ВЫБРАННЫЙ ТЕКСТ –
Как видно из приведенного примера, построение периодов тяготеет к симметрическому параллелизму (согласно определению М.Л. Гаспарова это одно из характерных свойств поэтической строфы).

При этом следует учитывать, что «Последний бой...» изначально предназначен для прочтения сразу в двух кодовых системах – литературной и кинематографической. Обилие наслаивающихся друг на друга интертекстовых отсылок (так, например, в отряде Пугачева двенадцать солдат) создает такой контекстуальный раствор, что дальнейшая кристаллизация значений происходит как бы самопроизвольно, помимо воли автора.

Лавинообразный процесс смысловой индукции мгновенно охватывает весь доступный читателю контекст культуры, естественно включая объем читательских ассоциаций в семантическое пространство рассказа. Принципом построения текста можно принять пастернаковскую формулу: «Как образ входит в образ и как предмет сечет предмет»[19].

Исключительная плотность звуковых изобразительных средств в сочетании с высокой информационной наполненностью каждого периода позволяют предполагать, что мы имеем дело с формой организации текста свойственной скорее поэзии, нежели прозе[20].

Итак, перед нами химера – героико-эпическое «квазистихотворение» в прозе. Высокий темп повествования, неравномерное действие, организованное вокруг пиков активности, стремительные, рваные диалоги:

«Беглецы-солдаты влезли в машину и грузовик помчался.
– Как будто здесь поворот.
Машина завернула на один из...
– Бензин весь!..
Пугачев выругался»[21].

Плюс эмоциональное напряжение, возрастающее по мере развития действия и не разряжающееся до конца даже драматическим финалом. Сюжет реализуется посредством жесткой композиционной структуры, в которой отчетливо – даже слегка напоказ – выделены все предписываемые литературоведением элементы: от завязки и экспозиции до романтического (самоубийство Пугачева) заключения. Эти особенности художественной манеры свойственны многим известным литературным произведениям – от «Баллад о Робин Гуде» до «Блудного сына» Давида Самойлова.

«Последний бой майора Пугачева» исполнен в жанре героической баллады.

СОБРАННЫЕ ДАННЫЕ –
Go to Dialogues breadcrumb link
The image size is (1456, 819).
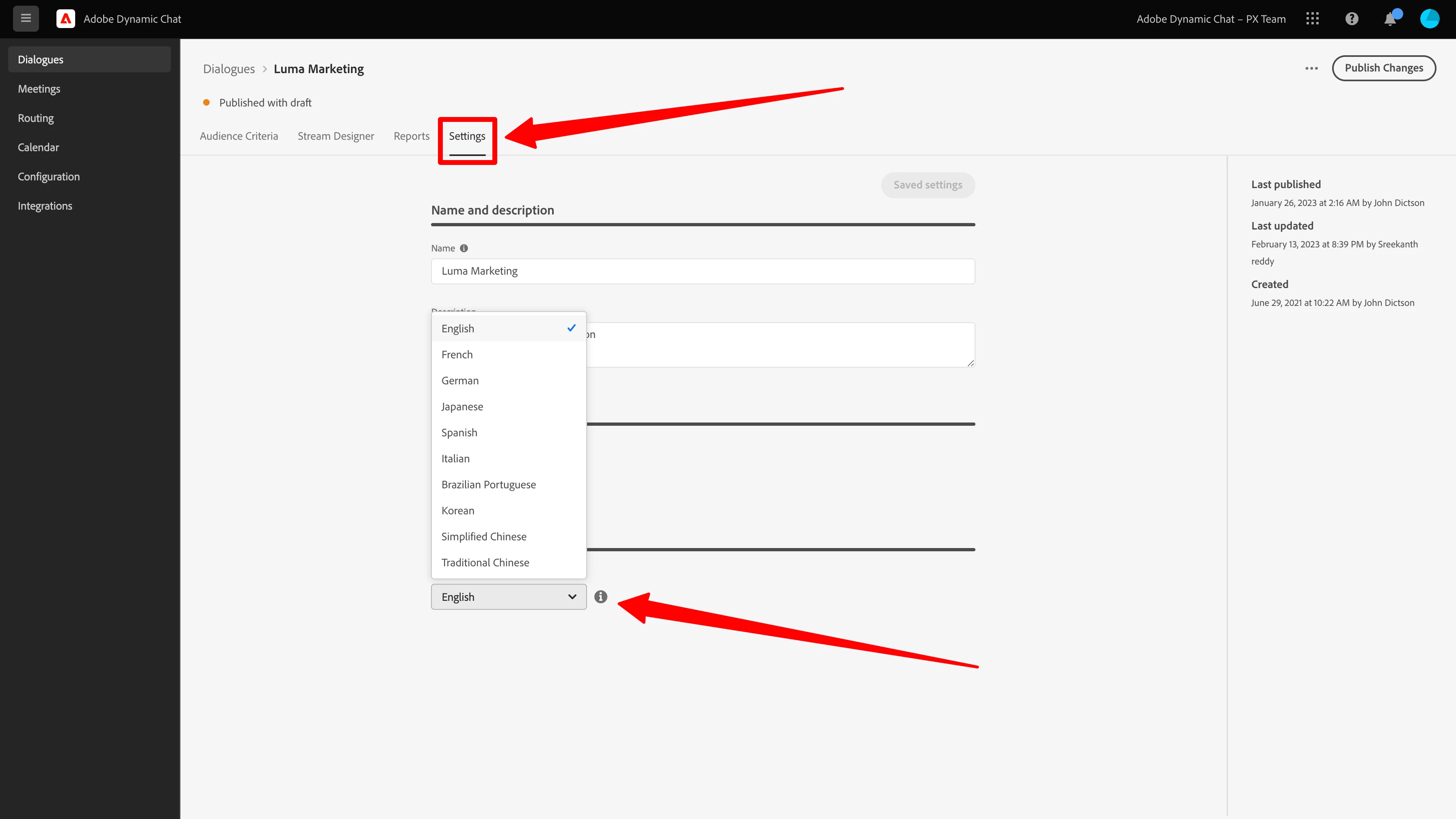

ВАША ЗАДАЧА –
Продолжите разбор рассказа «Последний бой майора Пугачева», начав сразу после его последнего предложения. Строки для этого не понадобятся.

ОТВЕТ –
«Баллада – лиро-эпический жанр... обычно с трагизмом, таинственностью, отрывистым повествованием, драматическим диалогом...» Это определение также принадлежит М.Л. Гаспарову. «В советской поэзии, – пишет Гаспаров, – форму баллады часто получали стихи о подвигах в годы Великой Отечественной войны 1941–1945»[22].

Героическая баллада – и в стихотворном, и в кинематографическом во-площении[23] – была одним из самых популярных (и, заметим, самых эмоционально безопасных) жанров советской эпохи, ибо, отвечая идеологическим требованиям, одновременно апеллировала к еще уцелевшему слою общечеловеческой культуры.

Семантическое и энергетическое пространство баллады было освоенной территорией, на которой читатель мог чувствовать себя комфортно. Организуя «Последний бой майора Пугачева» как героическую балладу, Шаламов как бы встраивает в рассказ то чувство внутренней уверенности, тот комплекс положительных эмоций, который ассоциировался с этим жанром у советского читателя.

Уверенность читателя в эмоциональной безопасности текста (особенно на фоне других рассказов цикла) в соединении с естественным для кино «эффектом присутствия» позволяет автору оснастить легенду всеми свойствами документа.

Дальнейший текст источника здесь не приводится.